Exercise requirements » Within the listing below, how many lines hold the string "computer"? Only the number is wanted.

Records for the exercise »
◆ ◆ ◆ ◆ ◆ ◆ ◆

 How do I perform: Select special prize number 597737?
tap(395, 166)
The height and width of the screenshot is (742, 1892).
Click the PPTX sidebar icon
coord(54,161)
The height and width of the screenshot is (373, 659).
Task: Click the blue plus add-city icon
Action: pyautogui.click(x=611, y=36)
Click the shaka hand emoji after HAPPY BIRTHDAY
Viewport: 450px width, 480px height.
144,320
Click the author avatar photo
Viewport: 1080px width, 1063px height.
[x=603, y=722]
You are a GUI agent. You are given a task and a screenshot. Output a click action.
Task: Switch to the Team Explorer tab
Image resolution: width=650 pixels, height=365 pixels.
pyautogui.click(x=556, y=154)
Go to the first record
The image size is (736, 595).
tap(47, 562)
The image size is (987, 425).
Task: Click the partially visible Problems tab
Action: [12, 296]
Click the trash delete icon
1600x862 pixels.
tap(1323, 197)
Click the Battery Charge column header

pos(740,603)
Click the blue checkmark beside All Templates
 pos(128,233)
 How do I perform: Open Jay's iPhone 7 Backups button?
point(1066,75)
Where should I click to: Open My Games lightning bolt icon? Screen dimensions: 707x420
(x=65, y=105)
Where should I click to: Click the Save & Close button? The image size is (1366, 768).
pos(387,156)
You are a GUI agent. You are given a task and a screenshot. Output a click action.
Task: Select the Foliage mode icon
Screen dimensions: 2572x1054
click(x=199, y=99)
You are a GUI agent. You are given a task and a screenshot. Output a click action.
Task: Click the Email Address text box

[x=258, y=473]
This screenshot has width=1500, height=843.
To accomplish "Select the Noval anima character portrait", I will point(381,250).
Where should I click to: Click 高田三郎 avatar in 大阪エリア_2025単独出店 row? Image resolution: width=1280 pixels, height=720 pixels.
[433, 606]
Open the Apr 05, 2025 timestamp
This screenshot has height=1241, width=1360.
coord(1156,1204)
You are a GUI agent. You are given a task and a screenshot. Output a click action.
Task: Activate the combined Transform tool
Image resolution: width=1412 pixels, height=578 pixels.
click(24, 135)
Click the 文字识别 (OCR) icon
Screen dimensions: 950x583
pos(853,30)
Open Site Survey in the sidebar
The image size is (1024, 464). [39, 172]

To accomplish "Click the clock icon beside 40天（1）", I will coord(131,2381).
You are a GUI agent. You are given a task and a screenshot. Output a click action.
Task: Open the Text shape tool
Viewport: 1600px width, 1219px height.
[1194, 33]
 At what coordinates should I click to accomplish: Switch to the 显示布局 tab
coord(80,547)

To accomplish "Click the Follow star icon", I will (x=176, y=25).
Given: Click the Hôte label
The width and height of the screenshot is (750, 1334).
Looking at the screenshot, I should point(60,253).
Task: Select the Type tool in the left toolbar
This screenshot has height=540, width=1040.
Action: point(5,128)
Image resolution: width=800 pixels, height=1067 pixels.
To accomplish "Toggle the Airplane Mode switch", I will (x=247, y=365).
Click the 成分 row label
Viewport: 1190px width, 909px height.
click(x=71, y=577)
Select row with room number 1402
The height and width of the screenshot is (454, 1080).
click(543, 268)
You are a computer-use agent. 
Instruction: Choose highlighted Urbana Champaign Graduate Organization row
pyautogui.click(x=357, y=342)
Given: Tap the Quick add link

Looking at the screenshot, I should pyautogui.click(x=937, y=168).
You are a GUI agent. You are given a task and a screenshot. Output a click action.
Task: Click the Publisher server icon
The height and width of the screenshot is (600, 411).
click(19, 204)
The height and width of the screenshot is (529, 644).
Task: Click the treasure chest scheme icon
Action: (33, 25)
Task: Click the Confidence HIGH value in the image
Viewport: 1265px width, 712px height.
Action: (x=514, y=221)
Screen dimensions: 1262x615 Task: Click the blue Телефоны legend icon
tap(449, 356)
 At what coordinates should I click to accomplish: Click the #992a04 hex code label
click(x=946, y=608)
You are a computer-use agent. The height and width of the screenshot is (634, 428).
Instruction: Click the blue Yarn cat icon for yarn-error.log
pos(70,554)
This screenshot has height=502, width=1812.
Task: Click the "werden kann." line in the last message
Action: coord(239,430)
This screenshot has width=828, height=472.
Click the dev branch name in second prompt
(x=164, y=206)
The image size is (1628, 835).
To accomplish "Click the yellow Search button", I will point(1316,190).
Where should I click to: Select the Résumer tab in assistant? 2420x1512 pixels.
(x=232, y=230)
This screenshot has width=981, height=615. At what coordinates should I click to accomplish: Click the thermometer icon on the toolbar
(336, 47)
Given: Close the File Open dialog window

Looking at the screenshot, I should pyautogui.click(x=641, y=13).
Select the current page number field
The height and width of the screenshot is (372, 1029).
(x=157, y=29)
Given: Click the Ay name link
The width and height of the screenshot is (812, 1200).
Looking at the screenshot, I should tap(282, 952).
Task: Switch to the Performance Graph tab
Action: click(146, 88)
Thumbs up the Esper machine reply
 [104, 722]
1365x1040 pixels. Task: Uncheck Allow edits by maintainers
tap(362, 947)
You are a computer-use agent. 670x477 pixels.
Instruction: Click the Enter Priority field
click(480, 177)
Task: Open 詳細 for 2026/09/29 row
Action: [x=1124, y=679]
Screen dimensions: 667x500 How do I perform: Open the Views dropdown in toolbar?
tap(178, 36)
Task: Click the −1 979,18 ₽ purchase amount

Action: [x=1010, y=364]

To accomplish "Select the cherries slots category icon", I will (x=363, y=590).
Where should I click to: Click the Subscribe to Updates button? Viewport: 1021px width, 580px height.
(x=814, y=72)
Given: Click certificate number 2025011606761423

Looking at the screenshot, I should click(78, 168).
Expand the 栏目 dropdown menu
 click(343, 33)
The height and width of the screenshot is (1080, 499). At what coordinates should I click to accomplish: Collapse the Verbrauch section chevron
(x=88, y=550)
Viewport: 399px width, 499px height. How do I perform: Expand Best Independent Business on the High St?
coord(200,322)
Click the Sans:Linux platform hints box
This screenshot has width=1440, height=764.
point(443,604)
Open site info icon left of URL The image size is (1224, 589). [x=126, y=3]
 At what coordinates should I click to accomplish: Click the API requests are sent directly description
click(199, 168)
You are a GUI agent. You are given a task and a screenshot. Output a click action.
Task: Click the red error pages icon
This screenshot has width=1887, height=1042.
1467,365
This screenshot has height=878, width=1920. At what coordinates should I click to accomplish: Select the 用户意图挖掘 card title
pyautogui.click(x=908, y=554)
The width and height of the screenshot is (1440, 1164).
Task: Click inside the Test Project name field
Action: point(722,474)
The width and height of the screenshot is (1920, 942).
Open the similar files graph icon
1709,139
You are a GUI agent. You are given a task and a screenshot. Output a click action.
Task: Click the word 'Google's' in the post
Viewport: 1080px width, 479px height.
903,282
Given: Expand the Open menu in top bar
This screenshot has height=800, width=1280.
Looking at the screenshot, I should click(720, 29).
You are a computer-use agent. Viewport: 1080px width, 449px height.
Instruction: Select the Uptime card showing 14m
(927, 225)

◆ ◆ ◆ ◆ ◆ ◆ ◆

Expected answer » 4